Bitcoin Price Crash: Market Manipulation or Natural Forces at Play
Bitcoin has been experiencing a significant decline in value over the past six months, with some investors pointing fingers at Jane Street, a quantitative trading company. However, an examination of the data reveals that this theory is unlikely to hold up.
Jane Street was accused of intentionally dumping its holdings in the iShares Bitcoin Trust and other spot Bitcoin exchange-traded funds (ETFs) to depress Bitcoin prices and trigger forced liquidations of leveraged crypto traders. But experts argue that investment firms like Jane Street make their revenue by trading, which includes selling assets whenever they see fit, and this is not the same as intentional market manipulation.

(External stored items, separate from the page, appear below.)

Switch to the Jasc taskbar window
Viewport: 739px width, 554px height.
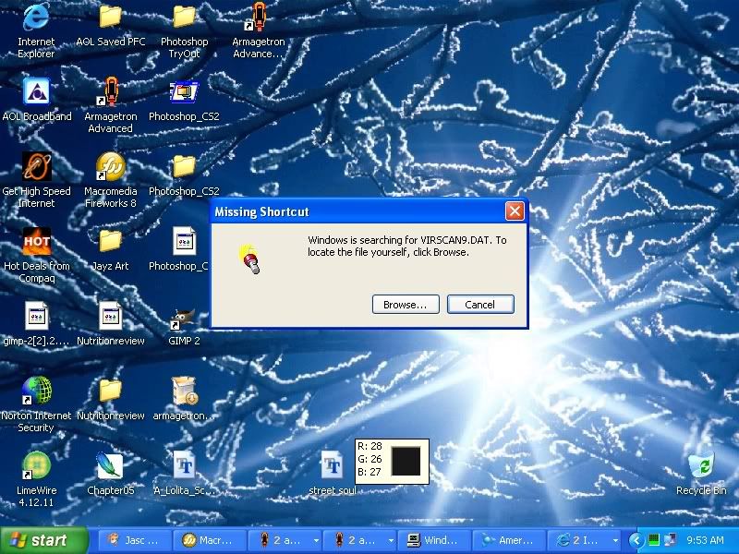coord(136,540)
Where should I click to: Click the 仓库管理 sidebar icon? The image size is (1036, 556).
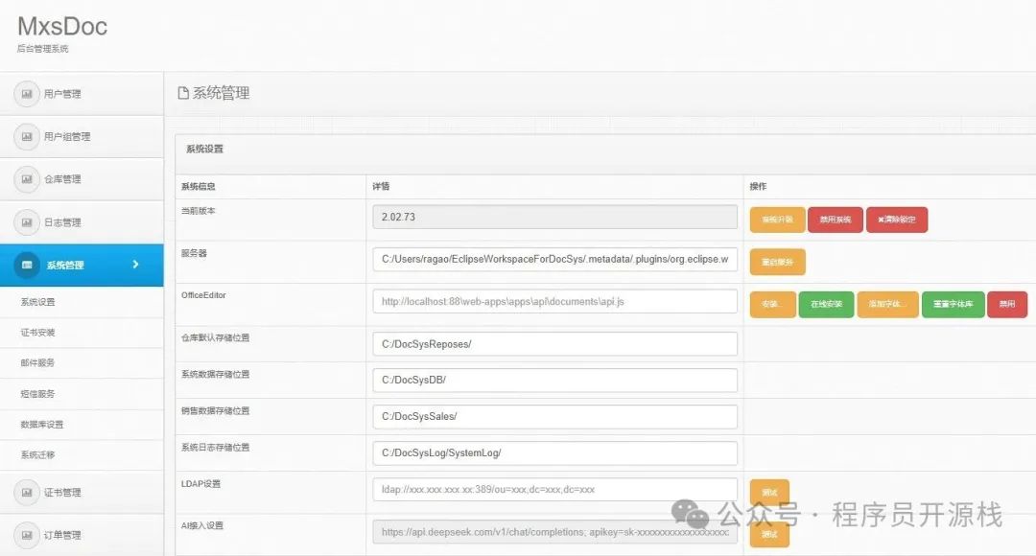click(27, 179)
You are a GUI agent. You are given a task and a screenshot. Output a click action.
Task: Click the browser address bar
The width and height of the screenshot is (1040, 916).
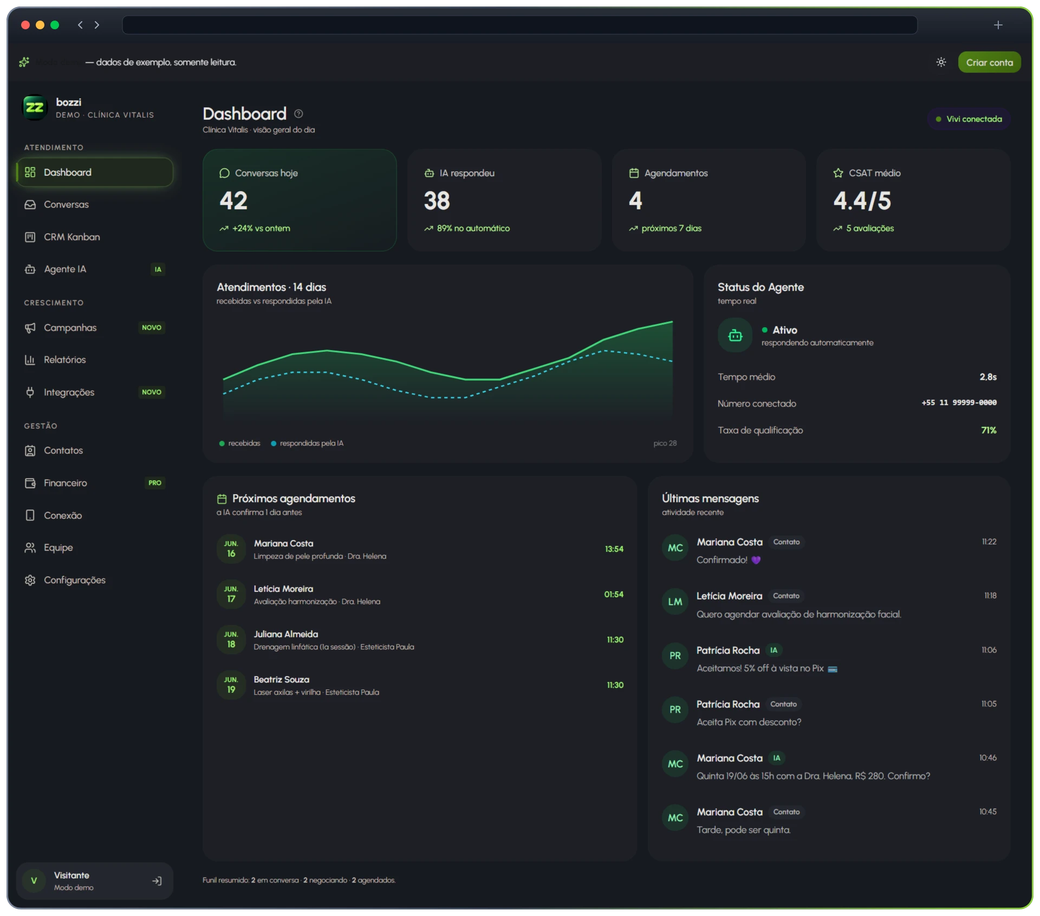[519, 25]
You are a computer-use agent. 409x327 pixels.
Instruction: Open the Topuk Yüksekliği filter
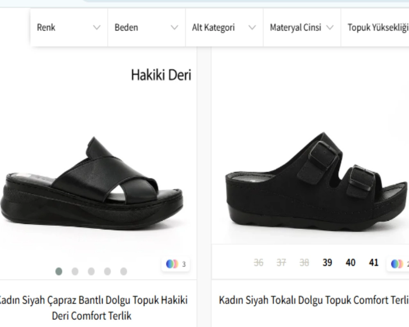378,28
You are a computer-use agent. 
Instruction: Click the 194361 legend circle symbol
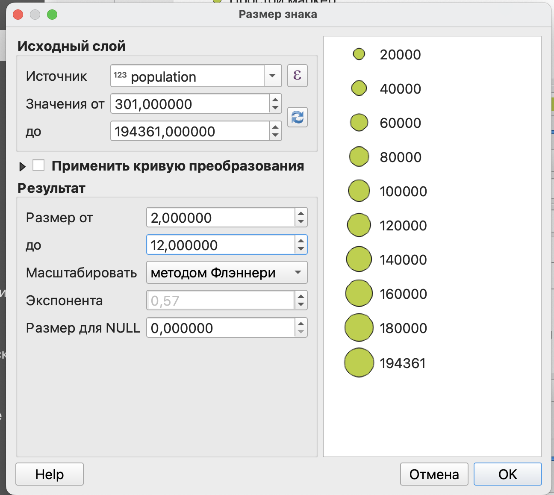pyautogui.click(x=359, y=362)
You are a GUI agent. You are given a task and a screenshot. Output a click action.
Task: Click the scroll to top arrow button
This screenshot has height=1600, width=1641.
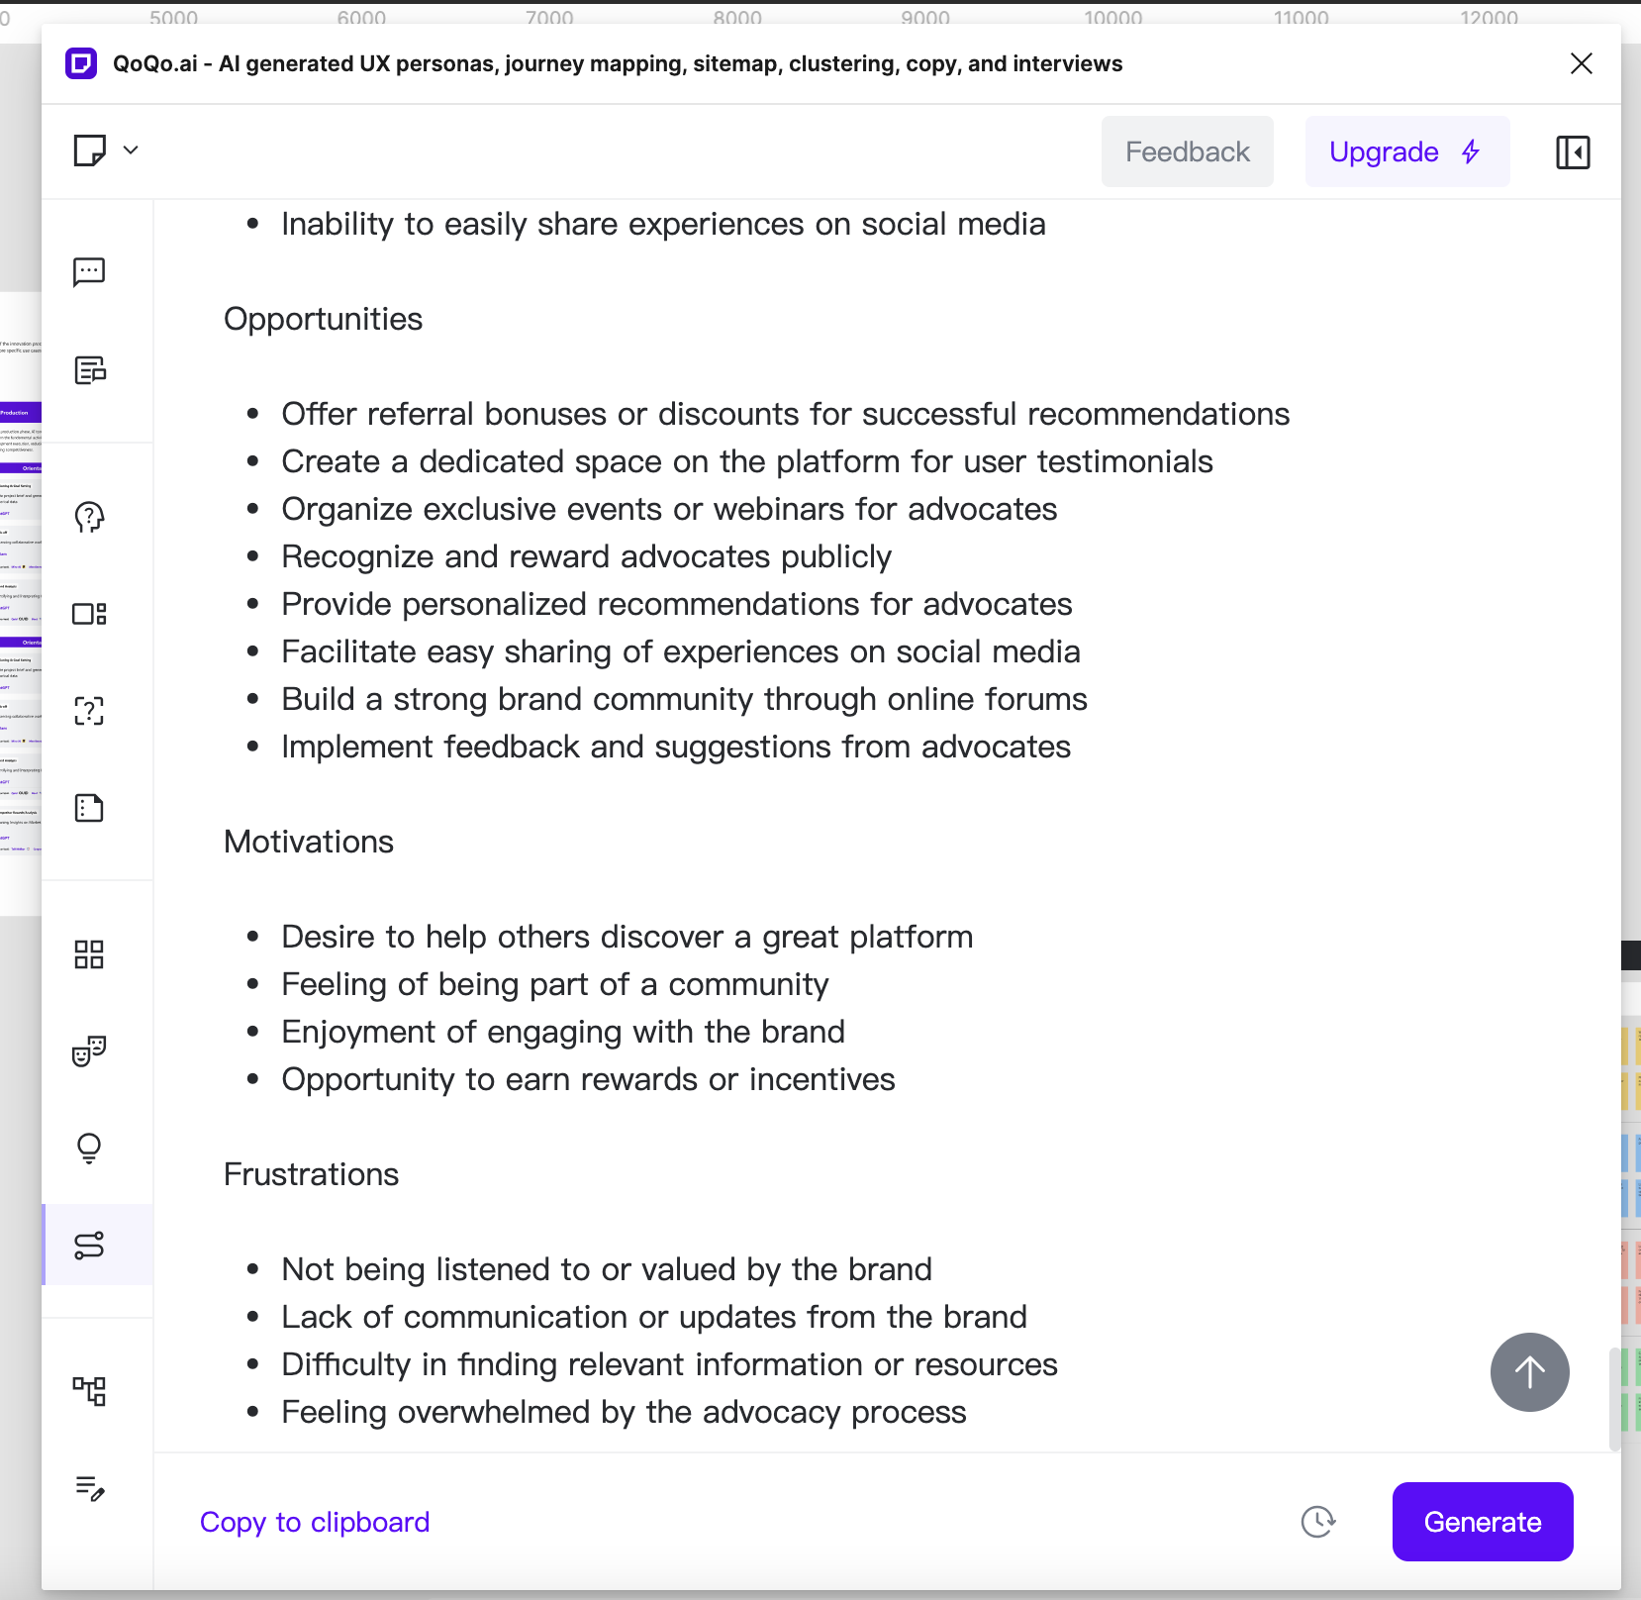click(x=1529, y=1372)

The article points out that long-term Bitcoin holders sold an estimated 143,000 Bitcoins during a recent 30-day period, pushing the price down. Additionally, ETF redemptions exerted far more selling pressure than any single company could. This suggests that market forces, rather than deliberate manipulation, are driving Bitcoin's decline.
The article concludes by emphasizing the importance of not getting shaken out of investments due to market fluctuations. Even if a market manipulator existed, they would be unable to alter Bitcoin's protocol or damage its core investment thesis. The supply cap of 21 million coins persists, and the next halving in 2028 will make it even scarcer than before.